I am not sure this latest victim has the same opportunities but I am certain that the way we behaved as a society is unacceptable. In addition to the young victim’s face, which could clearly be seen on the clip, some ‘well-meaning’ souls made her plight even worse by providing details of her school and her year. And that information was shared again to make it easier for those who are so inclined to engage in all kinds of harassment and intimidation. I dread to think what the young girl and her family must be going through for having trusted an ex-boyfriend – a mistake anyone of us is capable of making, particularly at her age.
Fortunately for all of us, after we displayed how judgmental we are, our conscience as a nation suddenly woke up from it slumber and we started questioning our attitude. It just needed a few voices to go against the current of the insults and mockeries for the rest of us to realise we were on the wrong track. Better late than never.
But beyond those who laughed and condemned and those who rose above the incident and called for restraint, understanding and sympathy, I think we cannot ignore the fact that a young, naive girl had been tricked into lewd, unprotected sex. And she can’t possibly be the only one.

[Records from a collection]
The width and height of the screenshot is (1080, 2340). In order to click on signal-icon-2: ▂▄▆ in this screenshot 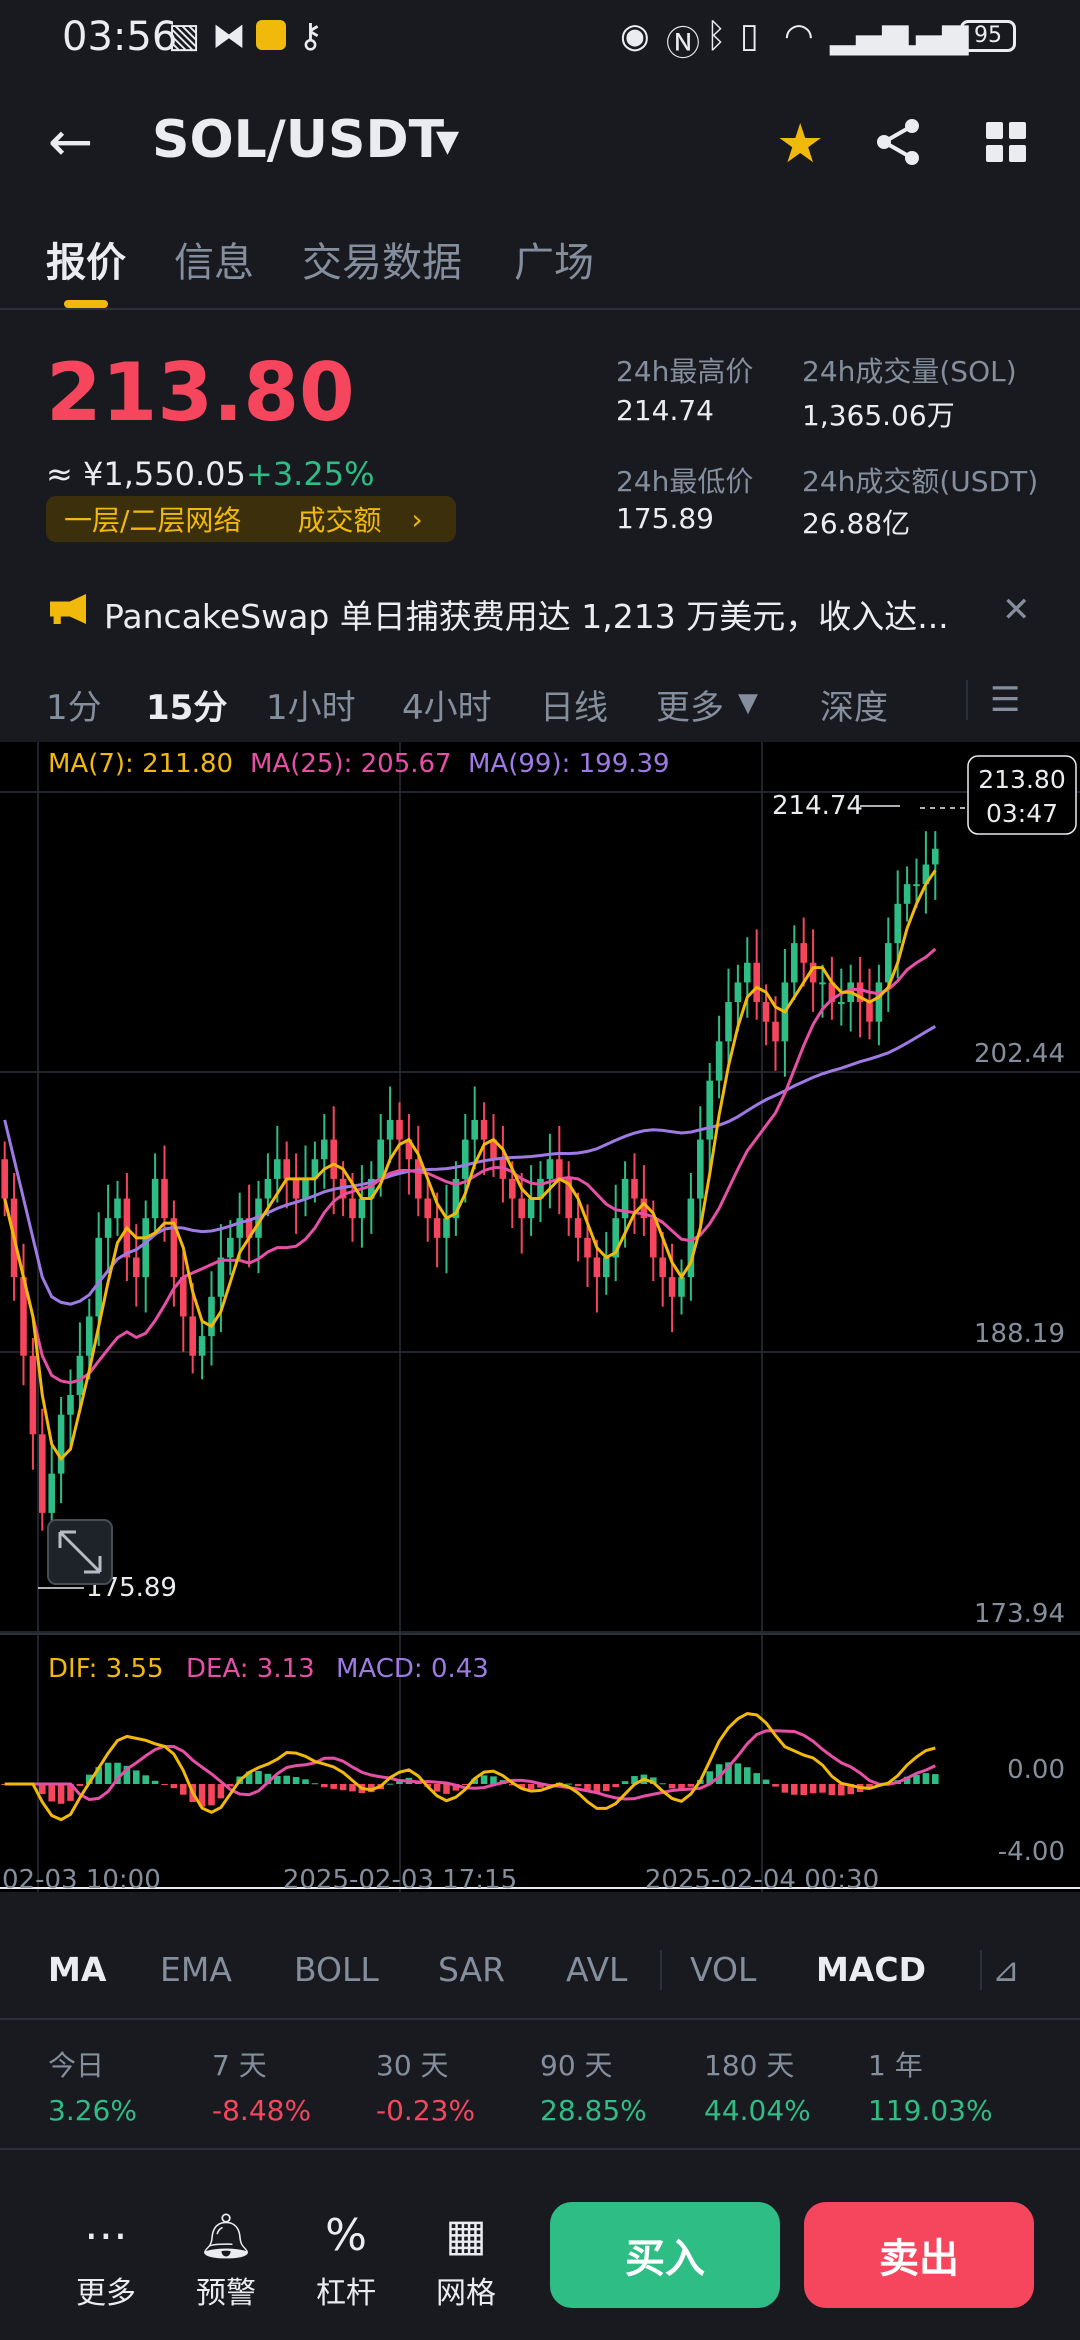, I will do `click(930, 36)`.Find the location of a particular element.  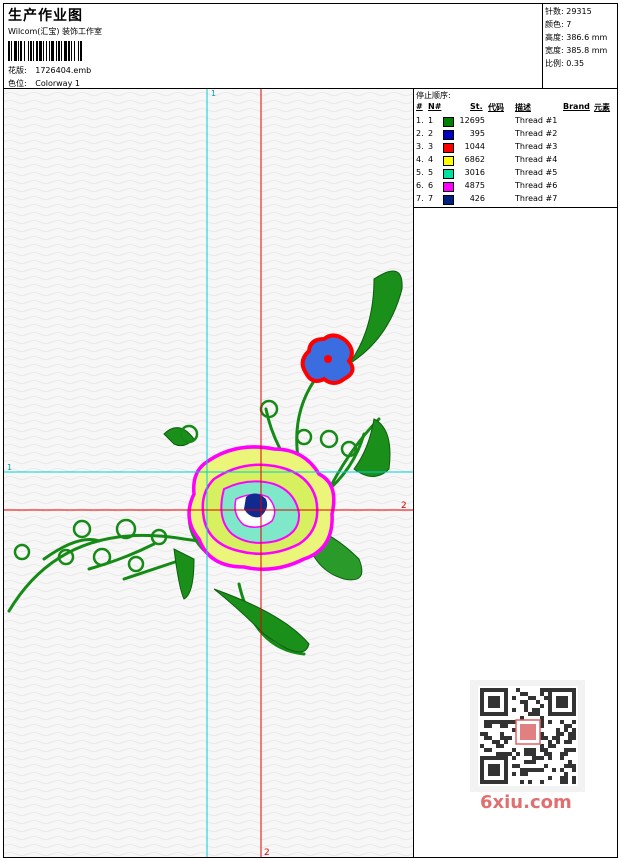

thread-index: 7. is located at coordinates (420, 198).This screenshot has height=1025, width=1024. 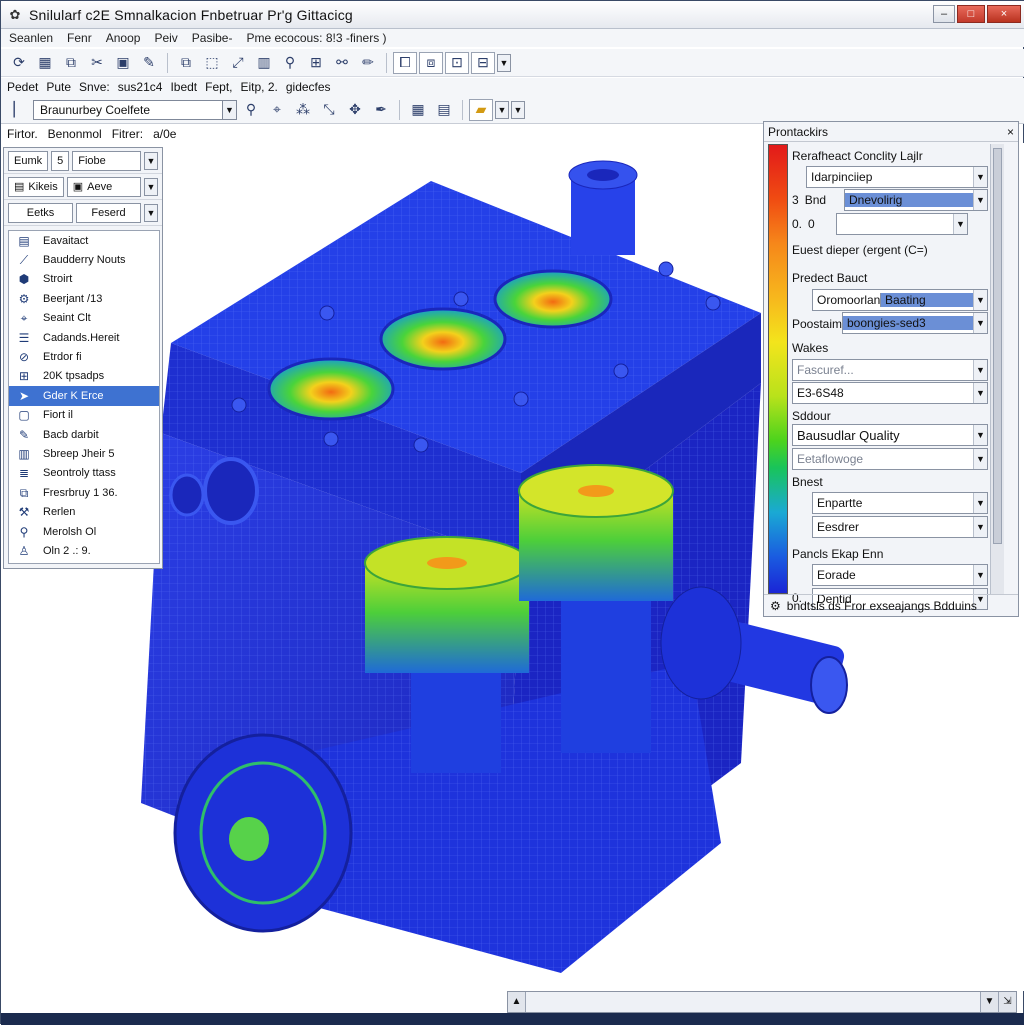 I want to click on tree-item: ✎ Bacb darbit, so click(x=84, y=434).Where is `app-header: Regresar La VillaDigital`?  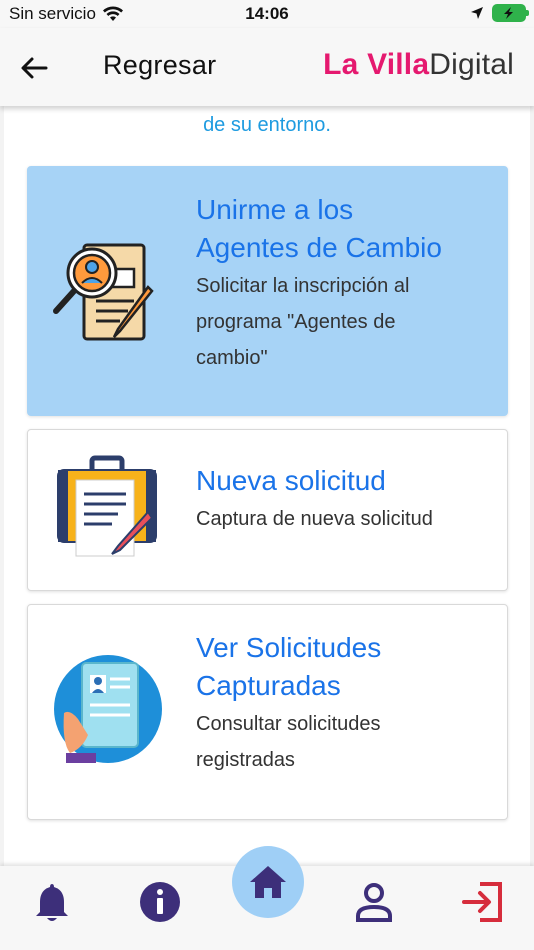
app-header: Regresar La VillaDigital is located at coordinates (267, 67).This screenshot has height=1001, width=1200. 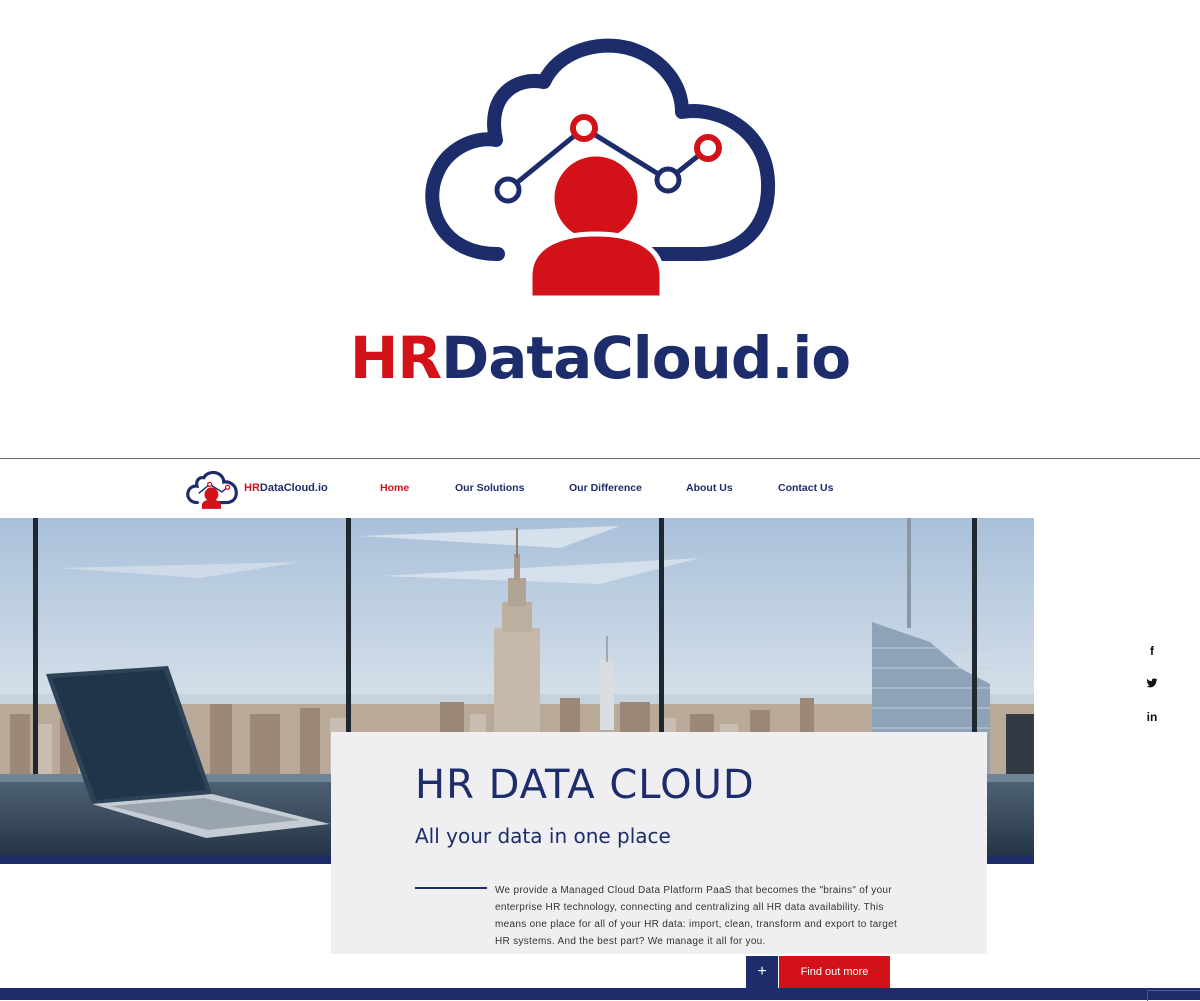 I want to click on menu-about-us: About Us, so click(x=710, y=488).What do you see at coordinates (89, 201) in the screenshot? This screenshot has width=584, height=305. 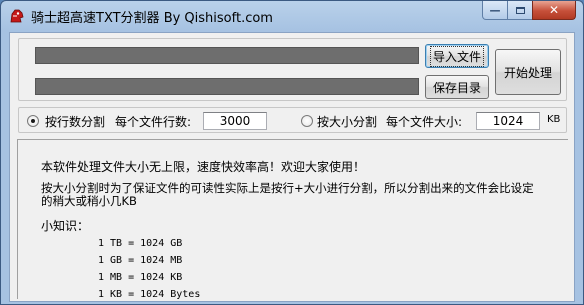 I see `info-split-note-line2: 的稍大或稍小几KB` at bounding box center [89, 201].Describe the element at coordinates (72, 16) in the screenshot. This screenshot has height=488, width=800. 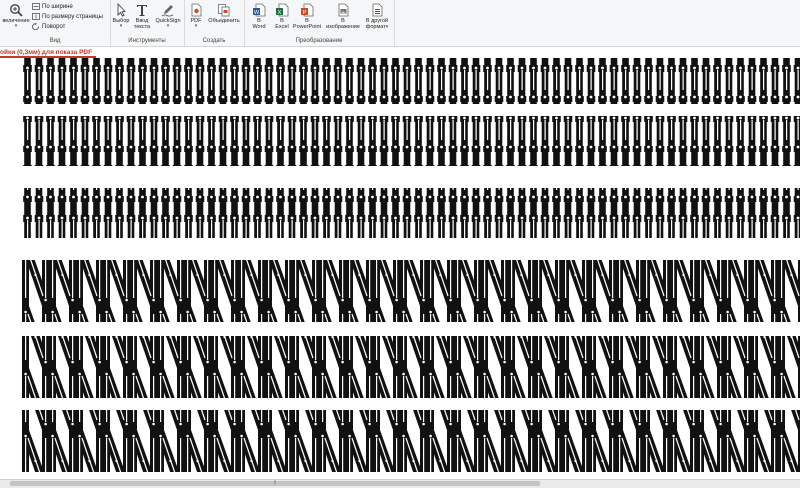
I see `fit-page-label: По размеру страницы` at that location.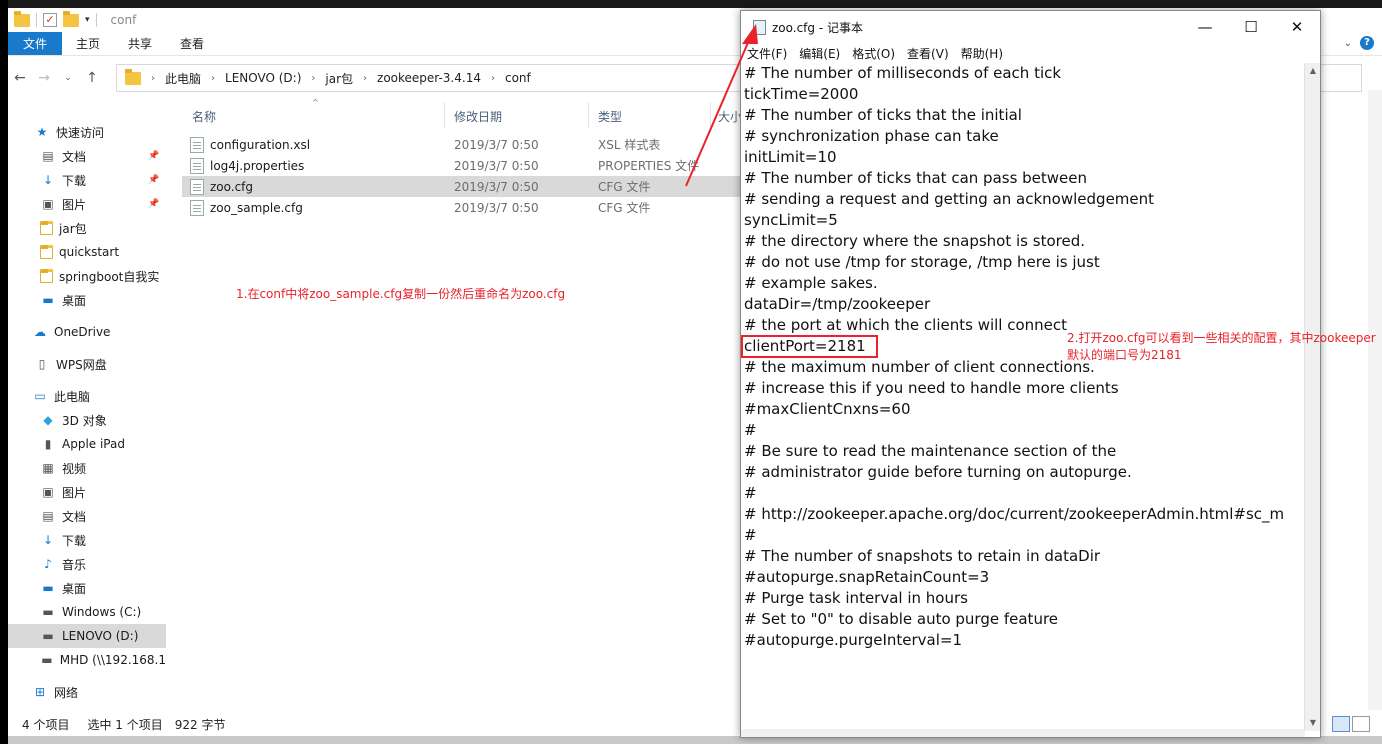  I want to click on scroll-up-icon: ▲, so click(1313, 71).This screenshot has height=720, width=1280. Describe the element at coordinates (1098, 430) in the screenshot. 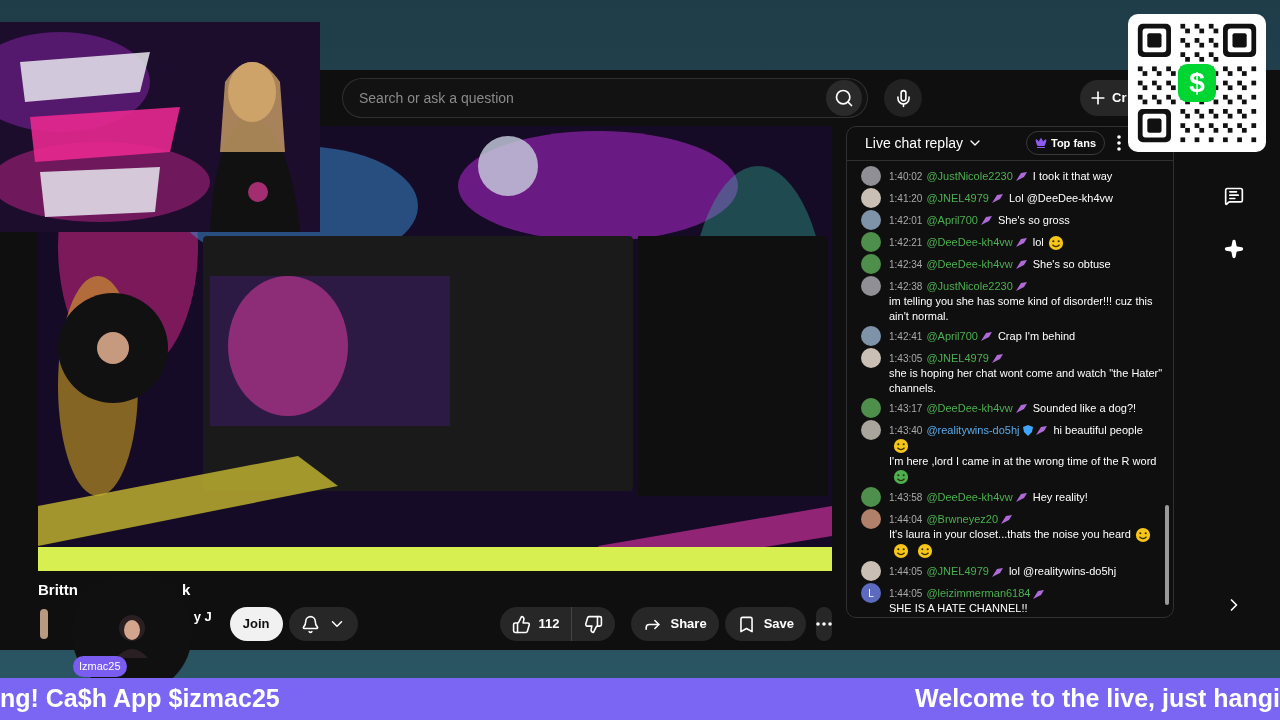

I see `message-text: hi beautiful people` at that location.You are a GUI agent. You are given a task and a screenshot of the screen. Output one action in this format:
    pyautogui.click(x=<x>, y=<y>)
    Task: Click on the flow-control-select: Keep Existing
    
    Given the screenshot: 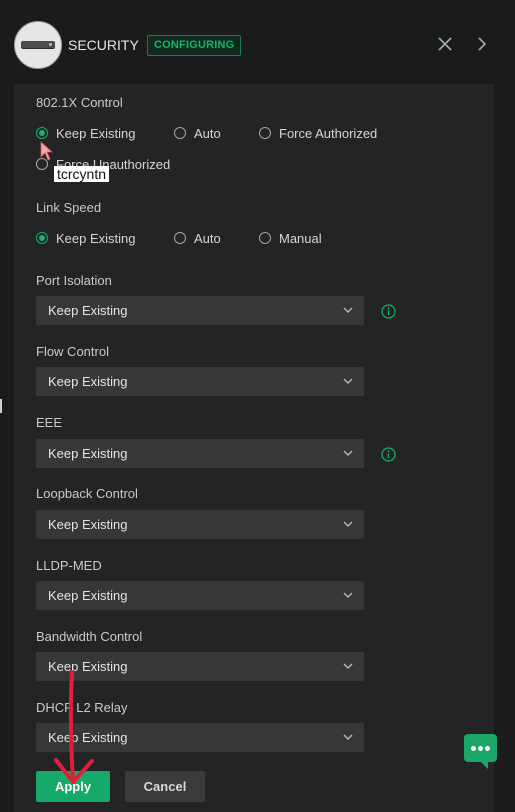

- Task goal
Transcribe the opinion piece from "But beyond those" up to and including "the only one.". Rely on the opinion piece alone and leave the material aside.

- Exercise result
But beyond those who laughed and condemned and those who rose above the incident and called for restraint, understanding and sympathy, I think we cannot ignore the fact that a young, naive girl had been tricked into lewd, unprotected sex. And she can’t possibly be the only one.